À telle enseigne que certaines agences bancaires ont même refusé d’encaisser de petites sommes. «Sous prétexte d’avoir dépassé le seuil toléré par le système d’information, je n’ai pas réussi à verser dans mon compte les 125.000 dirhams issus de la vente de ma voiture d’occasion», témoigne Rachid, jeune client d’une banque à Casablanca. Pis encore, des avoirs d’un montant de 400.000, voire 600.000 dirhams, n’ont pu être traités faute de temps et de disponibilité du personnel bancaire et administratif. Submergées par le cash, les agences bancaires ont préféré se concentrer sur les sommes importantes. Le seuil s’est ainsi spontanément établi autour de 10 millions de dirhams, sachant que celui fixé par la loi pour être soumis à un contrôle fiscal est de 240.000 dirhams par an (soit 960.000 dirhams sur quatre ans).
30 milliards injectés dans le circuit bancaire
Les banques apparaissent ainsi comme de grandes gagnantes de cette opération qui dote les circuits financiers de plus 30 milliards de dirhams. Ce qui ne manquera pas d’impacter positivement les investissements et les prêts accordés aux entrepreneurs.

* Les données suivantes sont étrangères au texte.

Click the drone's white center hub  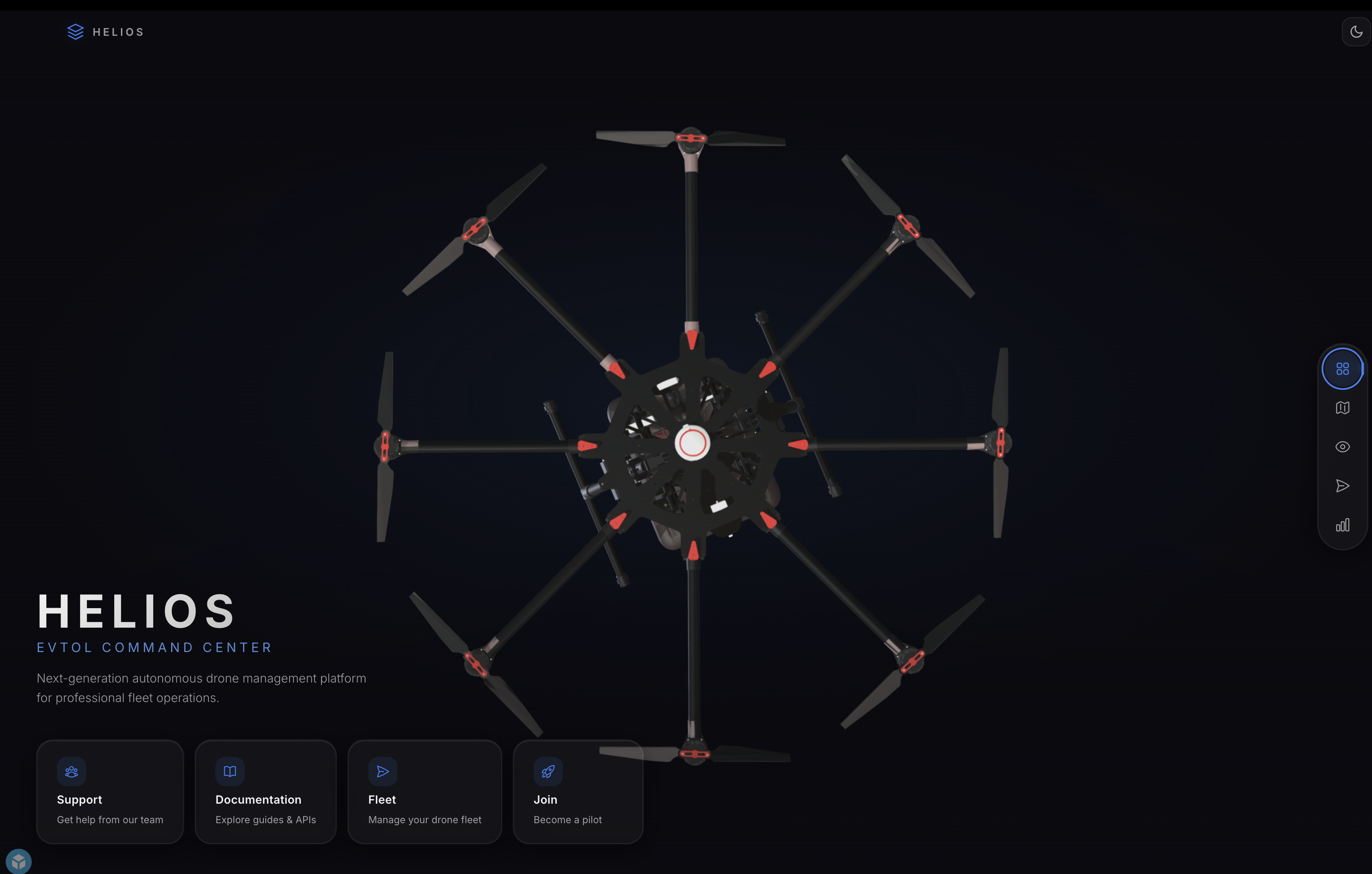click(x=692, y=443)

En attendant le bilan définitif de cette amnistie fiscale, bientôt annoncé par le gouvernement, les avis sont unanimes sur le succès de l’opération, qui semble avoir atteint tous ses objectifs. En effet, sachant que la DGI tablait elle-même sur un volume global de l’ordre de 60 milliards de dirhams, on peut d’ores et déjà conclure que les grandes fortunes du pays, qui constituent la cible principale de cette amnistie, ont joué le jeu en injectant plus de 30 milliards de dirhams de cash dans le circuit formel.